Jim BartholdTwo perspectives on the cable industry came ohsoclose to colliding during last week's Comcast (Nasdaq: CMCSA) second quarter earnings call--then, like reverse magnets, the thoughts skipped away into the ether.

First, Comcast Chairman-CEO Brian Roberts described his vision of Comcast (as promoted over the years by COO Steve Burke) as "new products company."

"For the longest time I never quite understood what that would mean, but if you really think about it that's what we've become," Roberts said. "We have a number of products and the competitive nature."

Cable, like most service providing industries, is terrified that it will be left out of the big money that can be raked in if you control the end product. There's money to be made in being the pipe, no doubt, but having the pipe and the product is doubly, perhaps triply, rewarding.

To understand this lesson, cable need look no farther than the computer industry where hardware makers like IBM suddenly became secondary to the software. In the end, computer prices kept dipping and software prices allowed Bill Gates to retire with greater worth than some countries.

Brian Roberts would rather that Comcast be Microsoft, not IBM so he's pursuing a vision of a new cable era that makes his company, and the industry necessary as both the broadband network provider and the broadband content provider. Financially, it's a really smart long term strategy.

The other part of the earnings call was more problematic and far less financially exciting in the long term. Comcast, like every other carrier, is leaking subscribers. In Comcast's case, basic cable TV subscribers are drifting off like soccer coverage after the World Cup. When asked about this outflow situation, Comcast Cable President Neil Smit admitted--in a way--that these subscribers are unimportant pieces of the greater whole of a new products company.

"These are relatively low-priced, single-play video customers who are very price sensitive and generally churn at a higher rate," Smit said. "As a whole, how we approach the business, we're not going to chase volume."
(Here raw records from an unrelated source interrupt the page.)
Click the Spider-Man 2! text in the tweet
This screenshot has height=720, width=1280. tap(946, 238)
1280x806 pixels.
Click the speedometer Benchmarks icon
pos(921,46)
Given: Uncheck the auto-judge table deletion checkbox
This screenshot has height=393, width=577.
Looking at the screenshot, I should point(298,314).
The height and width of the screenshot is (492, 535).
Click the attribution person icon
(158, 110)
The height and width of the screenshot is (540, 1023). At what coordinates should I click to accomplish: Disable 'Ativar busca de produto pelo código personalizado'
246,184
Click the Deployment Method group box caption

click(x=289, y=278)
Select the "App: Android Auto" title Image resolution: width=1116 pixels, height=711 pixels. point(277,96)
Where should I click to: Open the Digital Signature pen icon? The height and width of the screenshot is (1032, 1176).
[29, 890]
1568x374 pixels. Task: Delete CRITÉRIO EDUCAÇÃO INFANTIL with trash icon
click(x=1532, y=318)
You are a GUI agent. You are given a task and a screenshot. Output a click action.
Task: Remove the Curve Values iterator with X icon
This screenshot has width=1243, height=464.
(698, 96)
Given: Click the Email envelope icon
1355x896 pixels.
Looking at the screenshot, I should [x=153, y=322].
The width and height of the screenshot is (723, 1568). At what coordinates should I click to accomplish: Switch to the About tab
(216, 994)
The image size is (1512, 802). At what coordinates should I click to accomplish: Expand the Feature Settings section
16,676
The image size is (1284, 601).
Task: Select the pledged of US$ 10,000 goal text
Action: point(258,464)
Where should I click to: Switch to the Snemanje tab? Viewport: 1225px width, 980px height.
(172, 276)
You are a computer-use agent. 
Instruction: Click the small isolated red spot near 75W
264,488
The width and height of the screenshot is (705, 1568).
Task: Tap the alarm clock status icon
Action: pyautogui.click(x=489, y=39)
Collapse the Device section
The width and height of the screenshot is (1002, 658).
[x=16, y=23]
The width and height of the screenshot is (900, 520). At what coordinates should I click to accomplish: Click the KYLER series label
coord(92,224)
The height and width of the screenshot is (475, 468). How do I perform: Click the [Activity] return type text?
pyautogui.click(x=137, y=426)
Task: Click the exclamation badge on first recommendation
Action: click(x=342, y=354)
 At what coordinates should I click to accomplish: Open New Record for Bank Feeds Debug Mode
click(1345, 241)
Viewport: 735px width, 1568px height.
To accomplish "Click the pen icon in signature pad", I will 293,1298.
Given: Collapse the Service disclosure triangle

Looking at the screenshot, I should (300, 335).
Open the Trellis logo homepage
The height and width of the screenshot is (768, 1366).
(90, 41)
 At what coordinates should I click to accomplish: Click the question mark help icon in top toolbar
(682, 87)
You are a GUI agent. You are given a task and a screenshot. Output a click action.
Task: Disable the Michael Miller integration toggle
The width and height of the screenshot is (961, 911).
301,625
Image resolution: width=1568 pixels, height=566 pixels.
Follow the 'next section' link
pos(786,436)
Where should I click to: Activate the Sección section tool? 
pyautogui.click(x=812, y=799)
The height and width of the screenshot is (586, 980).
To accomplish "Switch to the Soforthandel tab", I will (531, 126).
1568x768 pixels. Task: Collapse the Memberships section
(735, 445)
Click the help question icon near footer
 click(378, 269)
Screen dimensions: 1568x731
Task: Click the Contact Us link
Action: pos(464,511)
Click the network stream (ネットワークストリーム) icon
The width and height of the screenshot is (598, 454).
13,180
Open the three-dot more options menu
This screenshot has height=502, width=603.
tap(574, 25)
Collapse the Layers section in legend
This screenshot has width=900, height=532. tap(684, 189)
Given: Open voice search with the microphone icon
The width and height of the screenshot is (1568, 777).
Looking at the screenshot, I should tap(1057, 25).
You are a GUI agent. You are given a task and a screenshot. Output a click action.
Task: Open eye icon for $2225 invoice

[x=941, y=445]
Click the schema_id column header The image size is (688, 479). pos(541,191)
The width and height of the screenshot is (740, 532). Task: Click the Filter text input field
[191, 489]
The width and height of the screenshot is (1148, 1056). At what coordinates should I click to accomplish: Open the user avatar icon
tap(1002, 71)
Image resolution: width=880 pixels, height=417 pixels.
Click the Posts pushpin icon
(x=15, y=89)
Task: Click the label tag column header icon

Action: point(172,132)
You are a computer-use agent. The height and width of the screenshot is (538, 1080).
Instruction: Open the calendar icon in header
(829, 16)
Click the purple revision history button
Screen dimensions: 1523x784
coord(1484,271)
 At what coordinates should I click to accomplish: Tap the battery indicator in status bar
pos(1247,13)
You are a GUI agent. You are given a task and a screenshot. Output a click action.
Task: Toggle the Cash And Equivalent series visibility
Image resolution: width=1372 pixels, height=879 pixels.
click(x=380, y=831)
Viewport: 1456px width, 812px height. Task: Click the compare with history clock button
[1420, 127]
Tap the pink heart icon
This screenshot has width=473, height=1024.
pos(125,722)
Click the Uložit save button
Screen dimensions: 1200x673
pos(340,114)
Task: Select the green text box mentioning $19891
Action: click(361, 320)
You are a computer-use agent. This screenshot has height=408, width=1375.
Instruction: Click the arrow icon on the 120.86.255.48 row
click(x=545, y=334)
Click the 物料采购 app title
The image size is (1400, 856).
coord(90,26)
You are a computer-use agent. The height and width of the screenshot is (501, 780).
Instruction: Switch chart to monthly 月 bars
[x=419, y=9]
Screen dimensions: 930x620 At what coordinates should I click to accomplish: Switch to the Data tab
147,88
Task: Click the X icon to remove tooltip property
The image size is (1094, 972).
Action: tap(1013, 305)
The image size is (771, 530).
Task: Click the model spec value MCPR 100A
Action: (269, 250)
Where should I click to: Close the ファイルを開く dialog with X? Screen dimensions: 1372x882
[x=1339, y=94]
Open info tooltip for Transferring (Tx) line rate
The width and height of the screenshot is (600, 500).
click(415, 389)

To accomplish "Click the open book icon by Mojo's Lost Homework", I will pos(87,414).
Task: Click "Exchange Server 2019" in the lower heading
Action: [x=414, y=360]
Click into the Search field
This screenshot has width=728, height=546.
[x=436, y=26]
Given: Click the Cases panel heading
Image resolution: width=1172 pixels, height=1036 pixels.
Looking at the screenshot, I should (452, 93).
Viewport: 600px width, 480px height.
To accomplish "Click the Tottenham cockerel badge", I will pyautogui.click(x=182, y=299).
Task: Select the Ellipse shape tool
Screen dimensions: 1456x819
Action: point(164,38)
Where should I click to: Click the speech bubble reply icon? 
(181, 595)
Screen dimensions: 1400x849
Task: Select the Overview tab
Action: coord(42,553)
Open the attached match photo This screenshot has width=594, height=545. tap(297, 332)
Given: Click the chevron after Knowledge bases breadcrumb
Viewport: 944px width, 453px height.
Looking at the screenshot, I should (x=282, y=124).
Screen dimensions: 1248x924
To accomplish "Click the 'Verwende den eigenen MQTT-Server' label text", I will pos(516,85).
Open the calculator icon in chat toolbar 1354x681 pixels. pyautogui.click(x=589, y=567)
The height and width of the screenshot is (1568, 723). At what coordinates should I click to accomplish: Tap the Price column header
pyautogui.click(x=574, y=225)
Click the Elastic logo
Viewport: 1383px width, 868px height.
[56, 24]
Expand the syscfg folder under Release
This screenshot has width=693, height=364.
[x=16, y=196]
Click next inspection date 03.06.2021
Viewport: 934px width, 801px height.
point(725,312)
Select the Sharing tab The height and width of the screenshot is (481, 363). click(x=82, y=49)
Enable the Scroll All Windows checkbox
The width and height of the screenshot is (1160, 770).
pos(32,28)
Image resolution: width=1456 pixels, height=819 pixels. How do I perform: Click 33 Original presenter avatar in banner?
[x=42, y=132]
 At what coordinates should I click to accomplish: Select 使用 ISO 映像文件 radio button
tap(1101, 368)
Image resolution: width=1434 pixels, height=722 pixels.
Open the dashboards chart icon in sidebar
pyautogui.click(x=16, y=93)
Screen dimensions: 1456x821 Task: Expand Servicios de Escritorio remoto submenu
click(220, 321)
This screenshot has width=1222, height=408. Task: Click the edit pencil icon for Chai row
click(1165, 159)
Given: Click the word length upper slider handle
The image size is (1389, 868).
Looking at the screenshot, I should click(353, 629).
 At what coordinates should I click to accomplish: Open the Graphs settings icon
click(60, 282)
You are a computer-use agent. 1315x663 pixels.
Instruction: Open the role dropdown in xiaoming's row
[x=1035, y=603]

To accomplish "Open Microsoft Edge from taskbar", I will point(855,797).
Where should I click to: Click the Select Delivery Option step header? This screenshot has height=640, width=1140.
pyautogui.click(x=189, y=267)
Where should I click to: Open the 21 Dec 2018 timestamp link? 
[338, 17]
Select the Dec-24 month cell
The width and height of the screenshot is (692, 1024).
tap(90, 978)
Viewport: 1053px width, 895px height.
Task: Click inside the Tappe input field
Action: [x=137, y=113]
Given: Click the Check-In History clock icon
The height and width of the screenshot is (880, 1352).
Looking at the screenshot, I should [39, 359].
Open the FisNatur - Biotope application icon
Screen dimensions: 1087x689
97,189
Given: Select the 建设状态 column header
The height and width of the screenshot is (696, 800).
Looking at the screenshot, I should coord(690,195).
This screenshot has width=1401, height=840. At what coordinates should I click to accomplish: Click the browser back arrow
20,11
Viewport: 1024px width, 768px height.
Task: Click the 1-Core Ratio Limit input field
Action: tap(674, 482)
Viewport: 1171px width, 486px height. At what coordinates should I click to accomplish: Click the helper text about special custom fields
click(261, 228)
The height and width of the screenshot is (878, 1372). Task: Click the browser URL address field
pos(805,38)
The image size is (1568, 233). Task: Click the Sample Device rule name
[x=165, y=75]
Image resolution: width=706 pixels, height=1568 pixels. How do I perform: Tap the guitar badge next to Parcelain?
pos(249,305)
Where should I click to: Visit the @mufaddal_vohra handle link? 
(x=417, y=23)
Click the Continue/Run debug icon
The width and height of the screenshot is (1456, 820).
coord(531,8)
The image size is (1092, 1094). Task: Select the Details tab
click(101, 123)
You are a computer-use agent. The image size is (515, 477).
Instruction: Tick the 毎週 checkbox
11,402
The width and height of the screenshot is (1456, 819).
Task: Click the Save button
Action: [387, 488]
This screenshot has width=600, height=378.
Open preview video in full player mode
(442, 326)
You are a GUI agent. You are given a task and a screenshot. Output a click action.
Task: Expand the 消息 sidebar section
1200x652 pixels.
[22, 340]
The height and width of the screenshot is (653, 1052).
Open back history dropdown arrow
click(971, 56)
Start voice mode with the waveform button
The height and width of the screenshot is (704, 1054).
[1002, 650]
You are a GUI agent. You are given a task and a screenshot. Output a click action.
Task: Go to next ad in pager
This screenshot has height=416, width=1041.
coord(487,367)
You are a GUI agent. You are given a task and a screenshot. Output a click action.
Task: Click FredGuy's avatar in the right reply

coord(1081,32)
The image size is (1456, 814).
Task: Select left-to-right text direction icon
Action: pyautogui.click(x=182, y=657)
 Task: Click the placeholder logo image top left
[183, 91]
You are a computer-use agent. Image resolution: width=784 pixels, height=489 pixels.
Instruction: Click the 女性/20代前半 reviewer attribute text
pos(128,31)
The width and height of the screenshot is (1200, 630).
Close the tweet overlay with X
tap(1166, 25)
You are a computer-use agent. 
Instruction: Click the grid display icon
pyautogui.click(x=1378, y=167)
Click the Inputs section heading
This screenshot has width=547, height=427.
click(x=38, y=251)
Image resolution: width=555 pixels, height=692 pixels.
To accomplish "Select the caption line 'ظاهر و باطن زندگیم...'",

The thing is, products companies must chase volume because volume drives down prices and keeps them down. If enough of these "low-priced, single-play video customers" leave for DirecTV (Nasdaq: DTV) or DISH (Nasdaq: DISH) or even FiOS (although that's less likely all the time), Comcast will have to pay more per-subscriber for its "products"--especially those of the video programming variety--and in the end that will drive away even more subscribers because, after all, they're "price sensitive."

These two issues--being a products company and not chasing volume--were part of the same hour-long conversation. They came close enough to collide into a single theme, then speed away like an asteroid that just misses Earth. At some point, one would think, the two must be brought into the same room and discussed as one, not just by Comcast, but by a whole industry that's seeking to reform itself as a products industry that, coincidentally, also has the pipes to deliver those products.